## WHAT TO PRODUCE
Find the line that contains "The height and". Copy it and every line after it to the end of the material below, exactly, with no pictures.

* * * * * * * * *

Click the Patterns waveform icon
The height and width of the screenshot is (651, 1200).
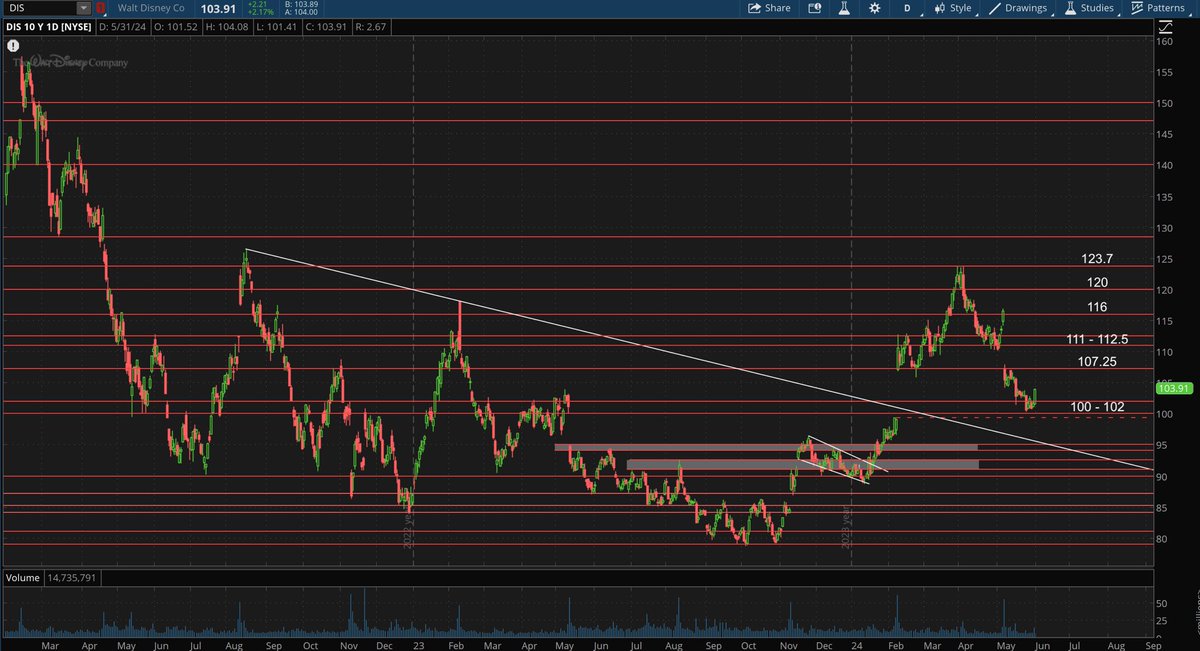click(x=1135, y=8)
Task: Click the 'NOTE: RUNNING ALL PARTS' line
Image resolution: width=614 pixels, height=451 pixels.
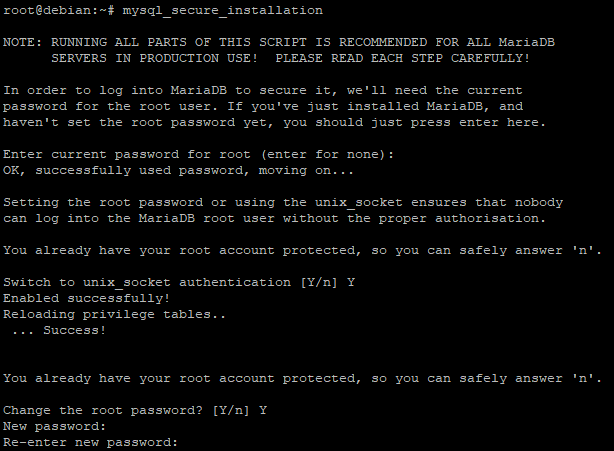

* * * * * * * * *

## RESPONSE
The height and width of the screenshot is (651, 1200).
click(x=1135, y=8)
Task: Click the 'NOTE: RUNNING ALL PARTS' line
Image resolution: width=614 pixels, height=451 pixels.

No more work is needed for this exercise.